[Start of Attachment]

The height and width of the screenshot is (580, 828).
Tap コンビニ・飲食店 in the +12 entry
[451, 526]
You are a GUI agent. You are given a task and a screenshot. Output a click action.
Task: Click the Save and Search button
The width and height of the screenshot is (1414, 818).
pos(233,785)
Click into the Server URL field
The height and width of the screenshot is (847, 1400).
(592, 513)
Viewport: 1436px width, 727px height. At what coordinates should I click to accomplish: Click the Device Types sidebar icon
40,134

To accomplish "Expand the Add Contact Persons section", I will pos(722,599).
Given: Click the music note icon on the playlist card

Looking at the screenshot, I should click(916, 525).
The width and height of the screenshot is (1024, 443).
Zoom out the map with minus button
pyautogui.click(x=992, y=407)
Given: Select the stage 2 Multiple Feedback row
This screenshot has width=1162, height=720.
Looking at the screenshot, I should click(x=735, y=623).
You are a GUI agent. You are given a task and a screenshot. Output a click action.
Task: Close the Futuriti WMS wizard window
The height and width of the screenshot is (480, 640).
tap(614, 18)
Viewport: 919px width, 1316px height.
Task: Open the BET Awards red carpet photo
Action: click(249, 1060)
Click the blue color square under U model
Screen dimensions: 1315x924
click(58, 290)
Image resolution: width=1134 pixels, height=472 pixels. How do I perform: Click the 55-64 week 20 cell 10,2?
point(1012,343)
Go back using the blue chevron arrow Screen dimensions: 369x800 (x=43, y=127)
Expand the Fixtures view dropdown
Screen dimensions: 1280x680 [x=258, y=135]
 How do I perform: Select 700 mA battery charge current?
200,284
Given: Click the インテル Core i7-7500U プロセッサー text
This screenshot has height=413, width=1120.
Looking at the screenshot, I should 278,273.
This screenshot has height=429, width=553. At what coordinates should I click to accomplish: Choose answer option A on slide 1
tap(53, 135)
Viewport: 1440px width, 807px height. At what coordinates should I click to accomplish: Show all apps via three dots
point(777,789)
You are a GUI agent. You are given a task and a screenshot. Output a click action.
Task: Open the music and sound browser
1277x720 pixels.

[End of Attachment]

Task directions. Word for word, retype each record.

Answer space.
The height and width of the screenshot is (580, 828).
Tap コンビニ・飲食店 in the +12 entry
[451, 526]
You are a GUI agent. You are given a task and a screenshot. Output a click action.
Task: Click the Save and Search button
The width and height of the screenshot is (1414, 818).
pos(233,785)
Click into the Server URL field
The height and width of the screenshot is (847, 1400).
(592, 513)
Viewport: 1436px width, 727px height. At what coordinates should I click to accomplish: Click the Device Types sidebar icon
40,134

To accomplish "Expand the Add Contact Persons section", I will pos(722,599).
Given: Click the music note icon on the playlist card

Looking at the screenshot, I should click(916, 525).
The width and height of the screenshot is (1024, 443).
Zoom out the map with minus button
pyautogui.click(x=992, y=407)
Given: Select the stage 2 Multiple Feedback row
This screenshot has width=1162, height=720.
Looking at the screenshot, I should click(x=735, y=623).
You are a GUI agent. You are given a task and a screenshot. Output a click action.
Task: Close the Futuriti WMS wizard window
The height and width of the screenshot is (480, 640).
tap(614, 18)
Viewport: 919px width, 1316px height.
Task: Open the BET Awards red carpet photo
Action: click(249, 1060)
Click the blue color square under U model
Screen dimensions: 1315x924
click(58, 290)
Image resolution: width=1134 pixels, height=472 pixels. How do I perform: Click the 55-64 week 20 cell 10,2?
point(1012,343)
Go back using the blue chevron arrow Screen dimensions: 369x800 (x=43, y=127)
Expand the Fixtures view dropdown
Screen dimensions: 1280x680 [x=258, y=135]
 How do I perform: Select 700 mA battery charge current?
200,284
Given: Click the インテル Core i7-7500U プロセッサー text
This screenshot has height=413, width=1120.
Looking at the screenshot, I should 278,273.
This screenshot has height=429, width=553. At what coordinates should I click to accomplish: Choose answer option A on slide 1
tap(53, 135)
Viewport: 1440px width, 807px height. At what coordinates should I click to accomplish: Show all apps via three dots
point(777,789)
You are a GUI agent. You are given a task and a screenshot. Output a click action.
Task: Open the music and sound browser
1277x720 pixels.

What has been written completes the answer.